» Activity:
Give the number of lines in this listing that hold "agent". No other words belong in the reply.

[Records for processing Boundary: Start]

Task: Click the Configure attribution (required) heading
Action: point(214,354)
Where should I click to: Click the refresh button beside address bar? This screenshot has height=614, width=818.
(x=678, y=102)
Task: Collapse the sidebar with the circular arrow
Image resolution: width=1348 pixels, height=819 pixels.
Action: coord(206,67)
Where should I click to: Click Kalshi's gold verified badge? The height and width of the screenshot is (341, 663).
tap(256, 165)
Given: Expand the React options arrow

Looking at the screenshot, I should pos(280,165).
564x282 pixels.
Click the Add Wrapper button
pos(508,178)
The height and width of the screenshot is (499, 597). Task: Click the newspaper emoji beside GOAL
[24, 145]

[Records for processing Boundary: End]
[Records for processing Boundary: Start]

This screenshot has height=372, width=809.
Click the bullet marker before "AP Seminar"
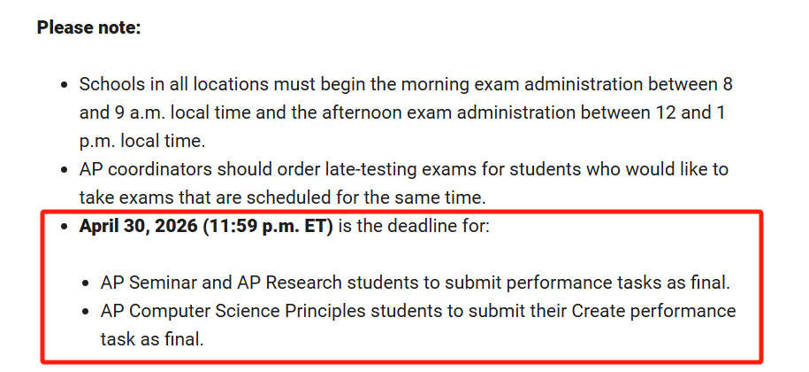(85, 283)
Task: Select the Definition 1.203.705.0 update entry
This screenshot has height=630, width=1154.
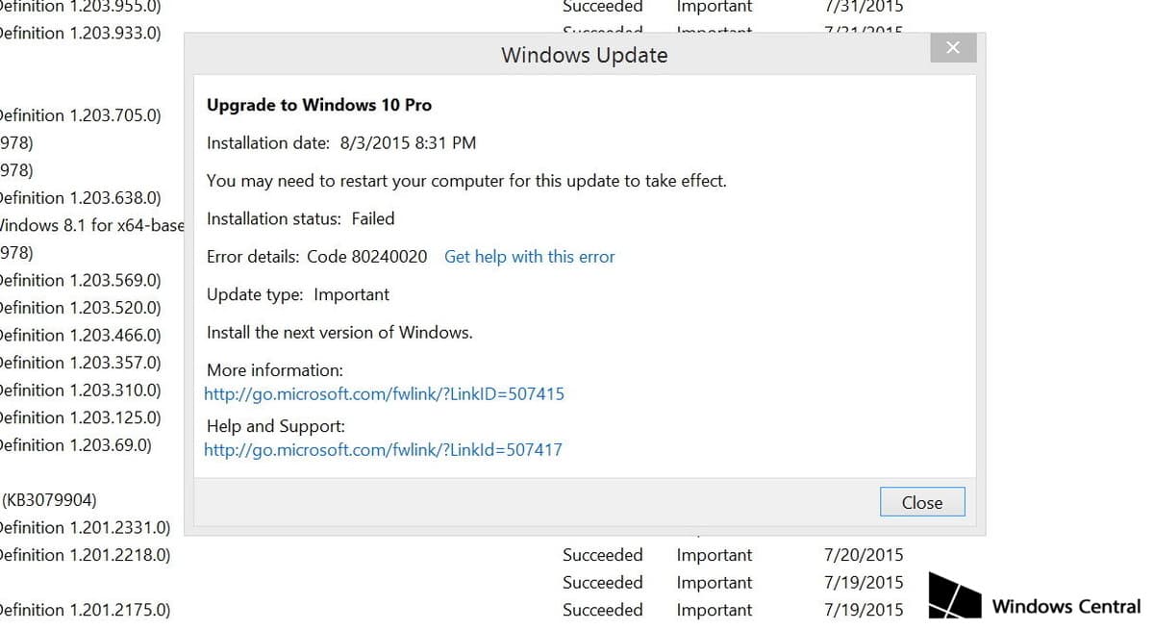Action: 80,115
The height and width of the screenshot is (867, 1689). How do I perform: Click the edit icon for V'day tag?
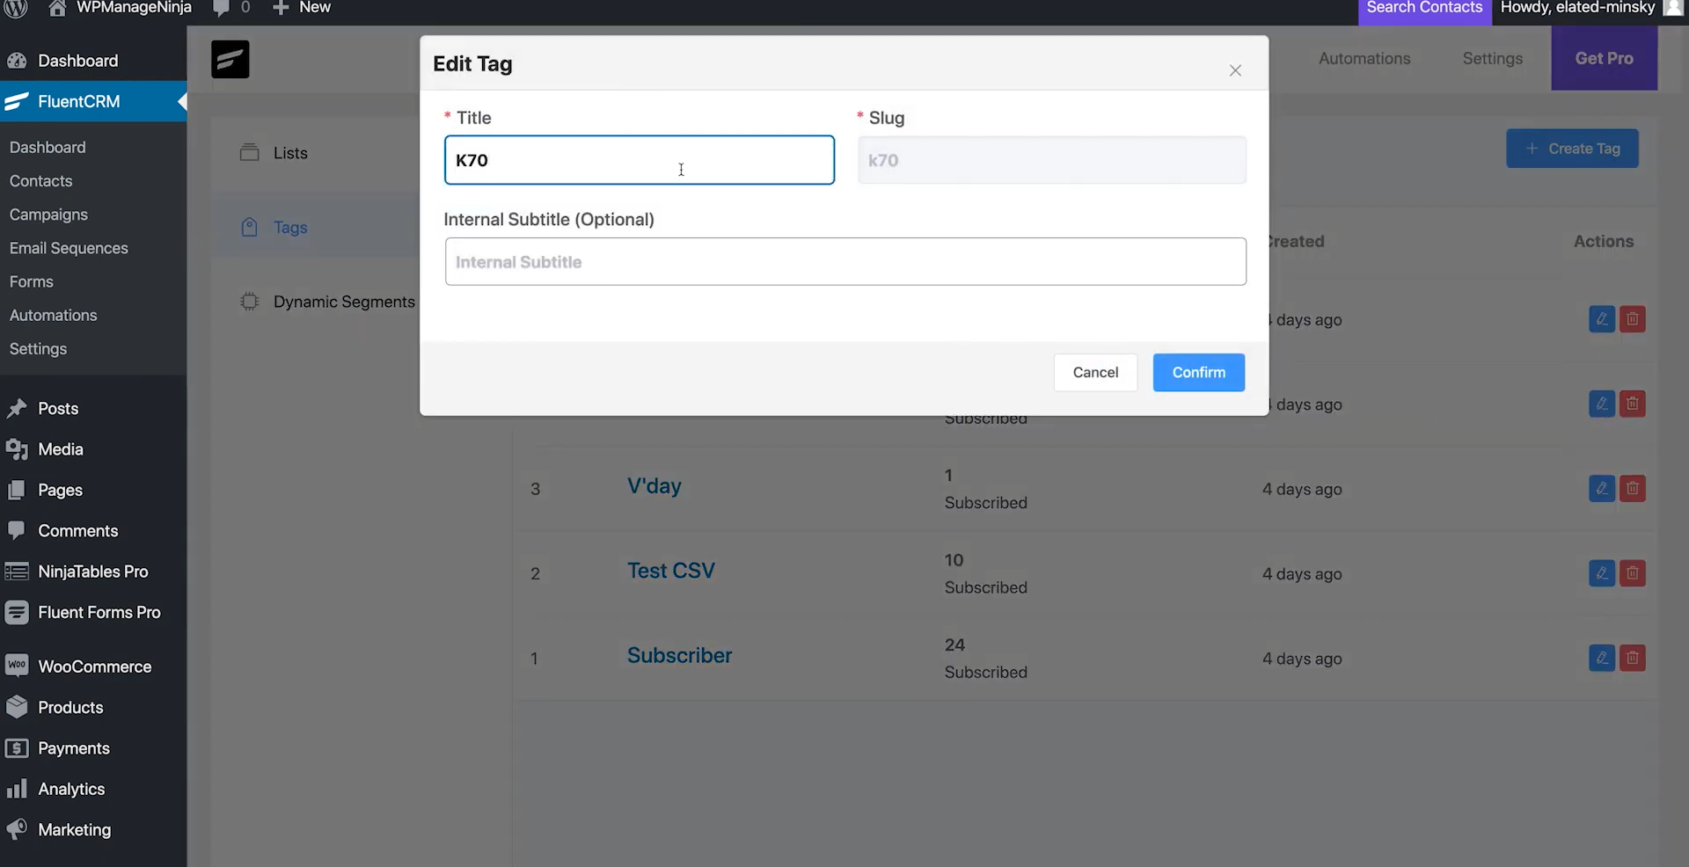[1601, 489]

[Records for processing Boundary: End]
[Records for processing Boundary: Start]

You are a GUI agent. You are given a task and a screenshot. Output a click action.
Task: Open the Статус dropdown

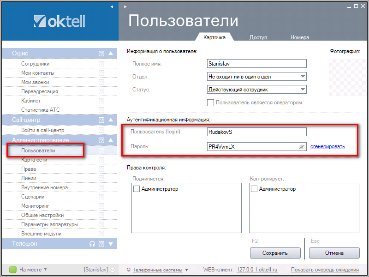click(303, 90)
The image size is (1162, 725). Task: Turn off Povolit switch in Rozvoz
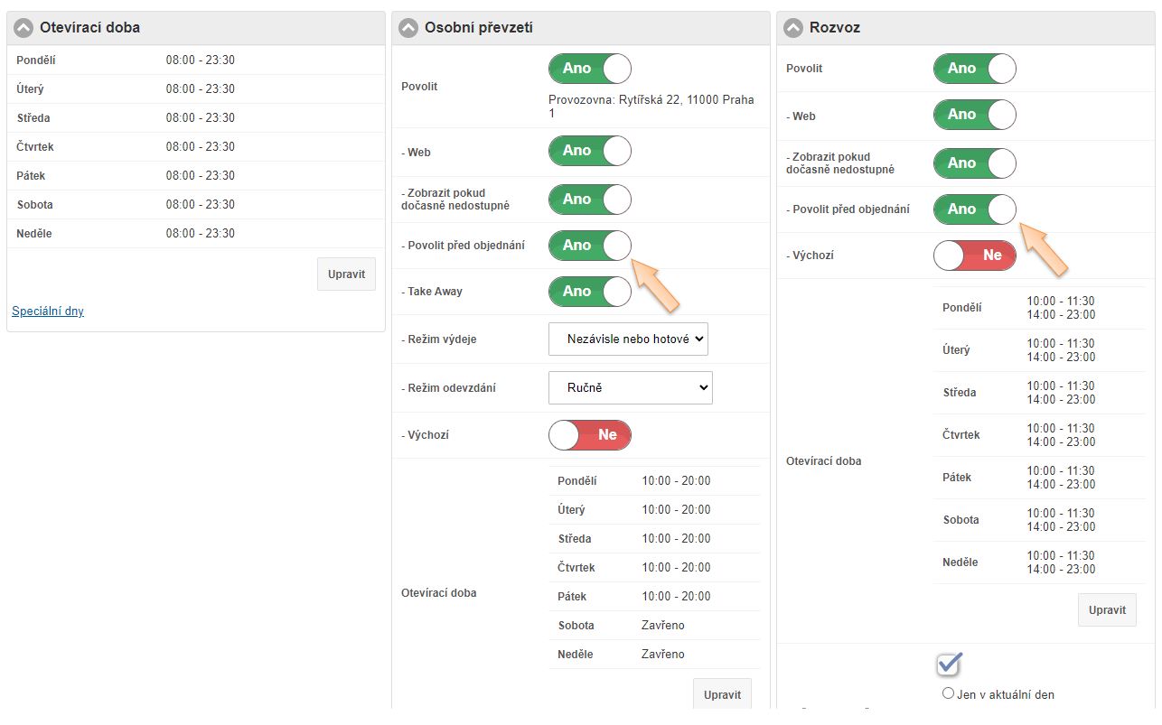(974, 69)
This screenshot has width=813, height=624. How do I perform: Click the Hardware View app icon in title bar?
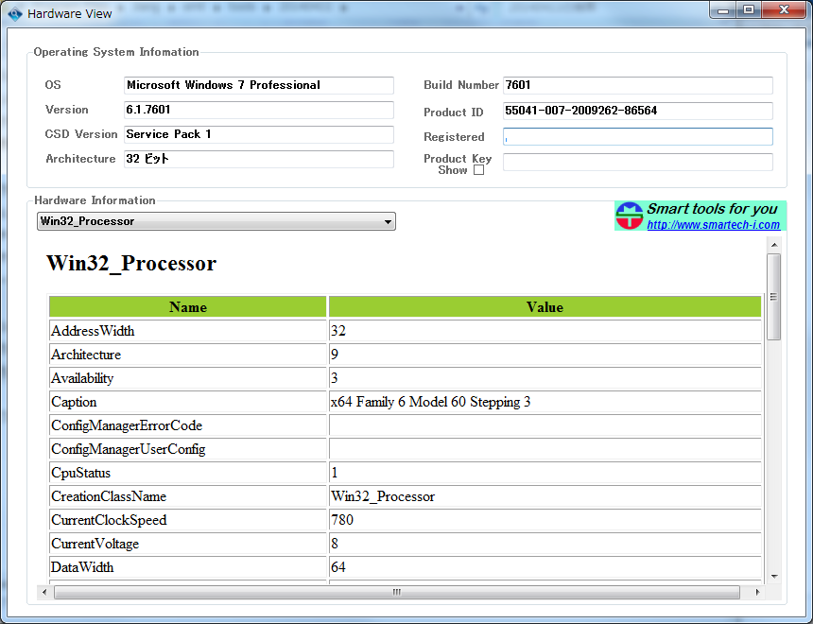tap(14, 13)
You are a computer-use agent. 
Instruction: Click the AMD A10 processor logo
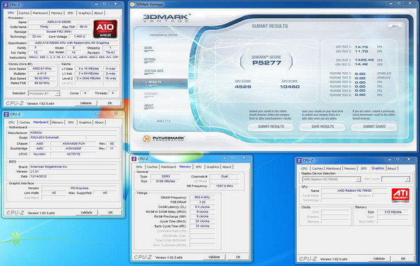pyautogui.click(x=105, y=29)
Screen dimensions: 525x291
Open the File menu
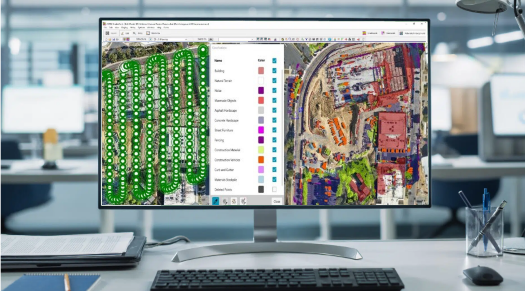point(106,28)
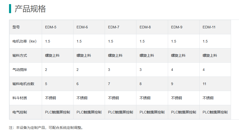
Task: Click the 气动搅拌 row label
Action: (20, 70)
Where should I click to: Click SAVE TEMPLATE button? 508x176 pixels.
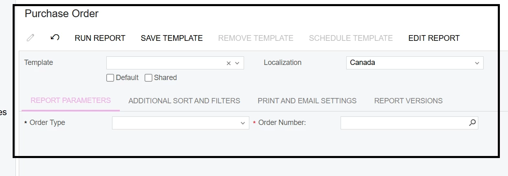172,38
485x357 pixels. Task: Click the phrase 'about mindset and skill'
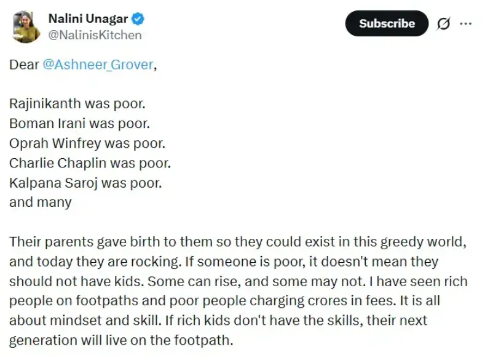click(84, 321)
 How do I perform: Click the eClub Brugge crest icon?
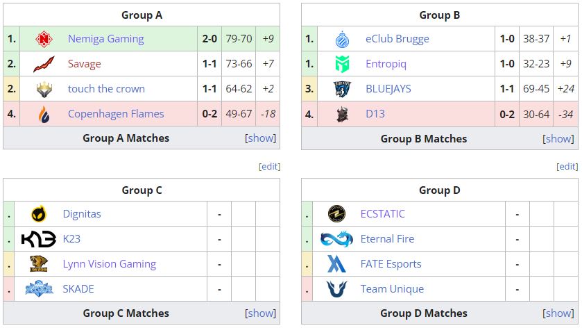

[Records for processing Boundary: End]

» Answer to this exercise:
2